By now a second wave of diners was moving into the quickly cleared tables. One foursome arrived with a new baby in tow. It lay there in its stroller alongside the table, as its parents enjoyed a night on the town. And not a squeak.

Meanwhile I deliberated long and hard before passing on the special slow-cooked beef in favour of the scallopini al profumo di bosco, which translated to white veal with mushrooms. It's rare to find white veal in New Zealand. Mine arrived smothered in a mushroom sauce which sadly masked the flavour of the meat, but it was fork-tender and I enjoyed it anyway. Brian's agnello (lamb), which also came recommended, worked better.

The herbs lavishly sprinkled over the sauce were zingy and piquant, and together they jazzed up the meat. I realised only after I tried a mouthful that it was also served sizzling hot, while the veal could have had a little longer in the oven.

The pappardelle al ragu (pasta with beef ragu), which was good value at only $21, was huge and delicious. It, too, came sprinkled with truffles. Only the arrosto di maiale (pork belly) was a disappointment, which was a surprise for our guest who had eaten it twice before. This time it wasn't cooked to a point where the fat had melted right through the belly meat, and was a little tough and dry. Our one black mark for the evening.

As for the desserts, the tiramisu della casa was first class and the tartufo, which arrived as a large chocolate icecream ball, liberally dusted on the outside with powdered chocolate and with a heart of zabaglione, was terrific. We would return for that alone.

Our Meal: $378 for one bottle and five glasses of wine to go with five entrees and main courses, plus three desserts.

Wine list: An excellent list with plenty of Italian varieties to try. They also pour a generous slug for those who prefer to buy by the glass.

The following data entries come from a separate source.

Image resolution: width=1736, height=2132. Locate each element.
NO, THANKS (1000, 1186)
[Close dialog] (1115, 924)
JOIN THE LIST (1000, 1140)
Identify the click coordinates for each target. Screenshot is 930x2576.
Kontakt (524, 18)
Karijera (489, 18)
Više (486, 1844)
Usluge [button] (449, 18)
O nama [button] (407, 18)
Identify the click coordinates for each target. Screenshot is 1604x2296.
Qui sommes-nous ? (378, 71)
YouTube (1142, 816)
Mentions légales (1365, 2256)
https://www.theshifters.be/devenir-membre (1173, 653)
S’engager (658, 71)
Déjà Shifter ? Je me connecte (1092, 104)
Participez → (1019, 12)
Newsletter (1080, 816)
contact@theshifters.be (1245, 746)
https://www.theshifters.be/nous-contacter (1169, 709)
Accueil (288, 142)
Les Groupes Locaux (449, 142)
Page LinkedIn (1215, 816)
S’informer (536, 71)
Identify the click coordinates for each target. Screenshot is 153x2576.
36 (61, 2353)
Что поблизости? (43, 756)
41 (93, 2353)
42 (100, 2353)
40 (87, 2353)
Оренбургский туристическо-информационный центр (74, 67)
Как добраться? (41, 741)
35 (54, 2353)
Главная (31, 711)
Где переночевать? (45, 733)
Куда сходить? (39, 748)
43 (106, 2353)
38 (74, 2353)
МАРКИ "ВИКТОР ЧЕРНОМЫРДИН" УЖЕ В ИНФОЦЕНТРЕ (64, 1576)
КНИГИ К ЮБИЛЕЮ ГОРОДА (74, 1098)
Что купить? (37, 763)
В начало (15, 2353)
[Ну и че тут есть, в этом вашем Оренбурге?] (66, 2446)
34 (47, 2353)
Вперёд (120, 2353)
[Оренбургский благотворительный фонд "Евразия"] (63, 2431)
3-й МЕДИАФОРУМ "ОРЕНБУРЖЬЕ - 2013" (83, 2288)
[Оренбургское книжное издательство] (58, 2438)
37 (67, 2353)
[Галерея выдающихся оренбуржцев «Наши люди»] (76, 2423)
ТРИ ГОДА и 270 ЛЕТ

Verdict: Gusto Italiano is a true slice of alluring, excitable, beguiling Italy, plonk in the heart of Ponsonby. Although it feels casual and local, it's sophisticated at the same time, and you get the feeling they're always on for a party. Along with Frenchie next door, Gusto gives the old Ponsonby Village a real European feel with good, authentic Italian and French restaurants side by side.